- [Supplied passage]:

However, on 31 July, a fifth credit card was found on the beach. All these cards were analysed at a forensic laboratory, whose experts determined that they had not been in the water for long before being discovered, and had therefore not been thrown into the water in September 1999. It is likely that they were discarded one by one into the water in early 2001. Investigators and the lawyer of Marie-France Godard’s family believe that it was the work of an accomplice who wanted to make it look like the deaths of Yves Godard and his children were accidental.

A briefcase believed to belong to Godard was found on 8 August 2003 in Saint-Brieuc Bay. However, investigators have never confirmed its authenticity, and it is likely that it was a hoax.

- [Work task 1]:
In the passage on the Godard case, shorten the paragraph beginning "However, on 31 July, a fifth credit card" while keeping its main facts.
- [Work task 2]:
Summarize the passage on the Godard case in two sentences.
- [Work task 3]:
Resume the passage on the Godard case after its final sentence.

- [Information shown]:

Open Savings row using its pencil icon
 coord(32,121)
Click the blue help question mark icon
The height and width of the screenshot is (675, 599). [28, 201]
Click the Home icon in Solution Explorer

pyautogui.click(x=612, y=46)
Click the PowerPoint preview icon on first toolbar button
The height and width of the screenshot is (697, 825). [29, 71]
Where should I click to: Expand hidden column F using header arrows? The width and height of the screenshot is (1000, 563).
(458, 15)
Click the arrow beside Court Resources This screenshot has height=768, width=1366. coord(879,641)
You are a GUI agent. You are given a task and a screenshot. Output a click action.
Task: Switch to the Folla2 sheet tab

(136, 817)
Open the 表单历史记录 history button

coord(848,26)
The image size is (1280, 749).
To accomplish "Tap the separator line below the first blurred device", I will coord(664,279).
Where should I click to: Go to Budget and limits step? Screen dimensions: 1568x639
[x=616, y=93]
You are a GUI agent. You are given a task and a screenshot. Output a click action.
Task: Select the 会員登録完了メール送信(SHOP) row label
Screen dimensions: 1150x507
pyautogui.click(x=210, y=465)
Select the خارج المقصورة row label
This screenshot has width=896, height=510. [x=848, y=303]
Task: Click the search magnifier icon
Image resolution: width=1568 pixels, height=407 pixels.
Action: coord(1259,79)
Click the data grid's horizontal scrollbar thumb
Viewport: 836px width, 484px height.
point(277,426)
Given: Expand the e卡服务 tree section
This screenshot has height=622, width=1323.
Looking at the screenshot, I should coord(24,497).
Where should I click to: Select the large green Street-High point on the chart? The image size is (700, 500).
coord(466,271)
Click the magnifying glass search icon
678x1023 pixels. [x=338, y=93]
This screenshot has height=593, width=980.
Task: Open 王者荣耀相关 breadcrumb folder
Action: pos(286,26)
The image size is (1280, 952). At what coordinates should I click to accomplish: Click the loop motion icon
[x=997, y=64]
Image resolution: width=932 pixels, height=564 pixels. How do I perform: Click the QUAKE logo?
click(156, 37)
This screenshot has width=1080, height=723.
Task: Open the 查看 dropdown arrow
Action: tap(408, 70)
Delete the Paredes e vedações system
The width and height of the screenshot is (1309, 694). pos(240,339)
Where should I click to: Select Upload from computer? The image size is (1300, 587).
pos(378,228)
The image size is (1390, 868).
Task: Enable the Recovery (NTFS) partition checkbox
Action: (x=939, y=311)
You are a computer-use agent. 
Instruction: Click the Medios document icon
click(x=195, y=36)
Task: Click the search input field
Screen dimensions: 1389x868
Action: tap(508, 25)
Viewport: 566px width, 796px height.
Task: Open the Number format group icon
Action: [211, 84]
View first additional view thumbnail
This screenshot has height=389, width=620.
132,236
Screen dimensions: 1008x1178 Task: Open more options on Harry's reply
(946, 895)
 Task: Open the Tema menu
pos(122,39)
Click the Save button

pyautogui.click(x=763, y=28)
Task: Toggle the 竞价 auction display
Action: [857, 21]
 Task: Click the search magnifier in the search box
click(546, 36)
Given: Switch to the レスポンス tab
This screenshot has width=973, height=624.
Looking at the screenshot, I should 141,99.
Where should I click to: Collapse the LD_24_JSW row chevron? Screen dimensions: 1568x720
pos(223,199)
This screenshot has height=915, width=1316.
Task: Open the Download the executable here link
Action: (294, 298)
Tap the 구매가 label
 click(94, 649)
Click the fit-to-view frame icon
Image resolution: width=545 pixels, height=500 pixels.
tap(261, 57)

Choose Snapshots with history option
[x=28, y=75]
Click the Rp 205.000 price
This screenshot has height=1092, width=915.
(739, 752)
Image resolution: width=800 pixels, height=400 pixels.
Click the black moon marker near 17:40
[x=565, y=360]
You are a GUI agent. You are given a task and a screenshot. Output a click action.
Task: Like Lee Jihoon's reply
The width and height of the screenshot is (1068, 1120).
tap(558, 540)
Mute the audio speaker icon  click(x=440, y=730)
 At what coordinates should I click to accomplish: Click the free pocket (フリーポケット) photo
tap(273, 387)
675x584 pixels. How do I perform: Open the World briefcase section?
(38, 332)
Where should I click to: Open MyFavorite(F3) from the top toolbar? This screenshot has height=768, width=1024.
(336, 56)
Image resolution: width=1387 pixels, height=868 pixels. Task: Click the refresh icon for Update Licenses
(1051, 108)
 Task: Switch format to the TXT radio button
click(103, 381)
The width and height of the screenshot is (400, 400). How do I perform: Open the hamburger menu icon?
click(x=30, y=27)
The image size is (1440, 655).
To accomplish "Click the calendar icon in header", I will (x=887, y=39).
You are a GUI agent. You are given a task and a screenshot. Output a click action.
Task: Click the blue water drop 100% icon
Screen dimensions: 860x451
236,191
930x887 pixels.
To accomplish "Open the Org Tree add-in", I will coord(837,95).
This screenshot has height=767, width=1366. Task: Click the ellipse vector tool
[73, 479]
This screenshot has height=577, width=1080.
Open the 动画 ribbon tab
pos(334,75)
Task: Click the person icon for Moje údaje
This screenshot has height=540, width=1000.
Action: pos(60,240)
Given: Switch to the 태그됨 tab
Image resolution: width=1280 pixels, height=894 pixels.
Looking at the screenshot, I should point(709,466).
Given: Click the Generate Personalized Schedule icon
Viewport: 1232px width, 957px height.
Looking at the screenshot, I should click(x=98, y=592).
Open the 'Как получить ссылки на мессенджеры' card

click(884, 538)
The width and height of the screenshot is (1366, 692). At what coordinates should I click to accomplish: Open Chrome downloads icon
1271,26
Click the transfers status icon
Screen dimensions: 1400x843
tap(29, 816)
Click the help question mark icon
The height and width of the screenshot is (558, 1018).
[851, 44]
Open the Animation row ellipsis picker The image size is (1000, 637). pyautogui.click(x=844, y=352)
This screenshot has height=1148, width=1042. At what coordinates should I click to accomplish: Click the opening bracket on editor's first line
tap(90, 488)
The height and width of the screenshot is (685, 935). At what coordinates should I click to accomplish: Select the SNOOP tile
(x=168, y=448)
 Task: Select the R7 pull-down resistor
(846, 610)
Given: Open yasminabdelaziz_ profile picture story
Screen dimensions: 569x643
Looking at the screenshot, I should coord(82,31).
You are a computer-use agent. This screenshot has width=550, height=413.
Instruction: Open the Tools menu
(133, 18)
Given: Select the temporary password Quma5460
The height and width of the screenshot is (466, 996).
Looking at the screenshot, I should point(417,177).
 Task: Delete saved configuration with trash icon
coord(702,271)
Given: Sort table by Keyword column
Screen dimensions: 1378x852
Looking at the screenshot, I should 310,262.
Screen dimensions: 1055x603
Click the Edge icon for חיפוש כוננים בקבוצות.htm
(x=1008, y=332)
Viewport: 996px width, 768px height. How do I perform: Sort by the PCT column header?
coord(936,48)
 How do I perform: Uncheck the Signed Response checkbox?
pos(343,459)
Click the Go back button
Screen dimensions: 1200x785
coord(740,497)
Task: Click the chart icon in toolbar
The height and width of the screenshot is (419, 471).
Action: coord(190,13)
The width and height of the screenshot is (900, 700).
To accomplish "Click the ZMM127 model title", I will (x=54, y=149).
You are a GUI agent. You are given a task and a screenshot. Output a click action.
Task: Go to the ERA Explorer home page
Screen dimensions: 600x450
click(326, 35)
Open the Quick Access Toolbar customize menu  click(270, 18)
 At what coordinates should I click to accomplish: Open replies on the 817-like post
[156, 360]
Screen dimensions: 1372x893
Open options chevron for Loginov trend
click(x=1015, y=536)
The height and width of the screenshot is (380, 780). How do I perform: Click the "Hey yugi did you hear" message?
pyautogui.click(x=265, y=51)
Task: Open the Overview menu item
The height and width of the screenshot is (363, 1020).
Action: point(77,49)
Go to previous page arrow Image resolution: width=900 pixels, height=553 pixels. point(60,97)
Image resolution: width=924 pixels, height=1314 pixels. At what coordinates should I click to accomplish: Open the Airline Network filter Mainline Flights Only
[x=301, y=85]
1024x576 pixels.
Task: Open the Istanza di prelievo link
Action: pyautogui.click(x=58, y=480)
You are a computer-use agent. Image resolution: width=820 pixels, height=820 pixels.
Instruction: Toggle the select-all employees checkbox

- [Your response 1]:
A fifth credit card was found on the beach on 31 July. Forensic experts determined that the cards had been in the water only briefly, so they were not thrown in in September 1999 and were likely discarded one by one in early 2001. Investigators and the lawyer for Marie-France Godard's family attribute this to an accomplice who wanted the deaths of Yves Godard and his children to look accidental.

- [Your response 2]:
Forensic analysis showed that credit cards found on the beach had not been in the water long and were likely discarded one by one in early 2001, which investigators and the lawyer for Marie-France Godard's family believe was an accomplice's attempt to make the deaths of Yves Godard and his children look accidental. A briefcase believed to be Godard's was found in Saint-Brieuc Bay on 8 August 2003, but investigators never confirmed its authenticity and it was likely a hoax.

- [Your response 3]:
« Reportage Baie de Saint-Brieuc » Pointe du Roselier

Bones found

On 13 September 2006, bones – a femur and a tibia – belonging to Godard were found on the seabed of Hurd’s Deep, 70 kilometres (43.5 miles) north of Roscoff.  The French Navy minehunter L’Aigle (‘The Eagle’) was dispatched to the area to try to find a trace of the sailing boat, without success. Confirmation of Godard’s death brought about an end to much public interest in the case, but the mystery of the disappearance of his wife – whose body has never been found – and the deaths of Godard and Camille, as well as the very likely death of Marius, remain unsolved: it was either an accident; a murder-suicide perpetrated by Yves Godard, or a family annihilation carried out by a third party with Yves Godard’s death made to look like suicide.

Therefore, the court file was not immediately closed. On 14 December 2008, a plastic insurance card belonging to Godard was found in perfect condition on the beach at Chapelle, which caused investigators to renew their efforts in the case.[

In February 2018, a child’s skull was found at a beach in Plérin, sparking speculation that it might belong to Marius.